GOAL OF THE EXERCISE: Output all entries exactly as they appear and skip the pictures.

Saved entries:
Segment Open
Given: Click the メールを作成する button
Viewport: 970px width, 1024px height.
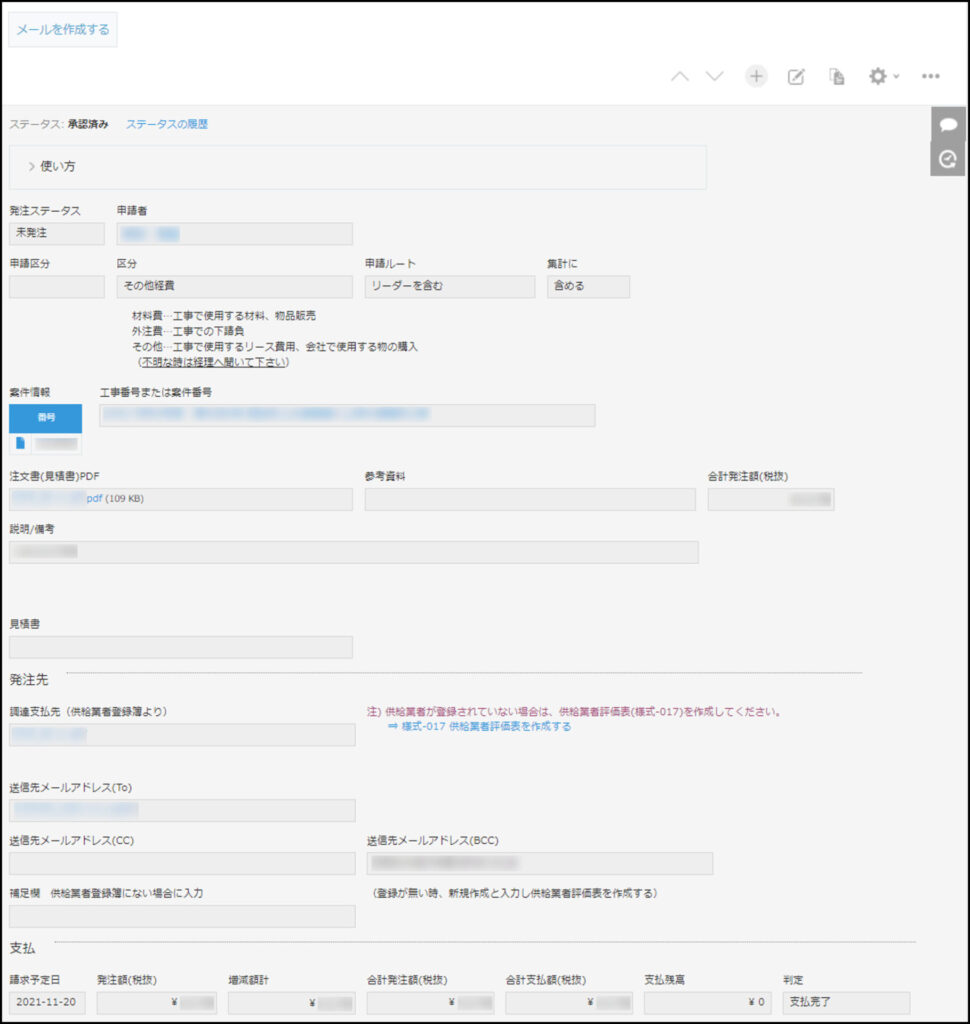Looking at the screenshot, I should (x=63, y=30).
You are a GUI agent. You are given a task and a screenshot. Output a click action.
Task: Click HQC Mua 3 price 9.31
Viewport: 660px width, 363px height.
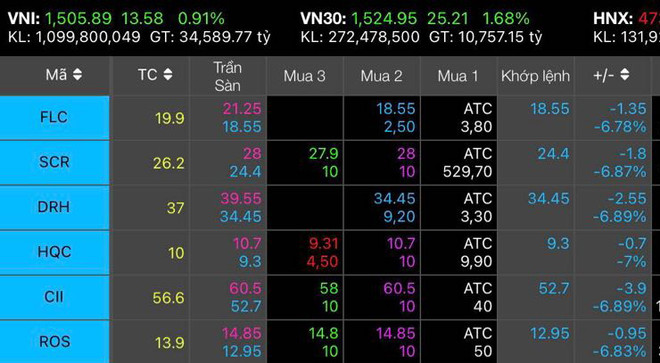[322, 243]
Segment Closed
RESULT OF THIS TASK:
Given: Click the メールを作成する button
Viewport: 970px width, 1024px height.
Looking at the screenshot, I should (x=63, y=30).
You are a GUI agent. You are given a task and a screenshot. Output a click action.
Task: Click HQC Mua 3 price 9.31
Viewport: 660px width, 363px height.
[322, 243]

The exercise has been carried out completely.